J’allais oublier de compter Ellis Island ! Après un ferry (passage à la fouille toujours aussi inefficace, bateau avec des fréquences de RER ou de métro express newyorkais, ie 15 minutes en heures de pointe) et un passage par la statue de la liberté, on arrive enfin au bout d’une grosse demi-heure sur l’île de l’immigration. L’endroit était en ruine après son abandon en 1954 et l’instauration des visas — de toute façon, ça commençait à ne plus servir à grand chose dès les années 1930. Transformé en multi-musées, l’endroit propose à la fois un fort intéressant et très bien fichu parcours historique du bâtiment principal, reprenant celui des immigrants de 3e classe des bateaux, avec audio-guide et/ou ranger de visite, mais aussi des expositions sur l’immigration en général et le lieu en particulier.
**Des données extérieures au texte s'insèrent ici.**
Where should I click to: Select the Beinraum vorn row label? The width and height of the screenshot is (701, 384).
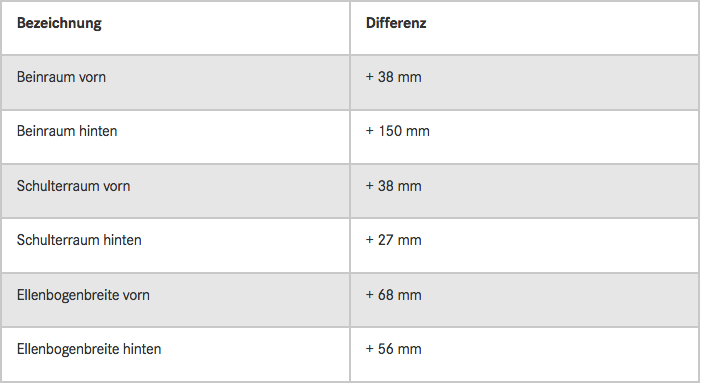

Il y même un « hard hat tour », avec casque sur la tête, pour aller explorer les nombreux bâtiments encore en ruine ! Il faut clairement compter toute la journée pour en faire exhaustivement le tour : avec un dernier ferry à 17h, nous aurions dû profiter de la cantine sur place pour ne pas terminer au pas de course. Ceci étant, toute une journée sur la même thématique très particulière est aussi assez lourde. Il n’empêche que c’est extrêmement bien fait, comme toujours — de manière assez similaire à Alcatraz, d’ailleurs.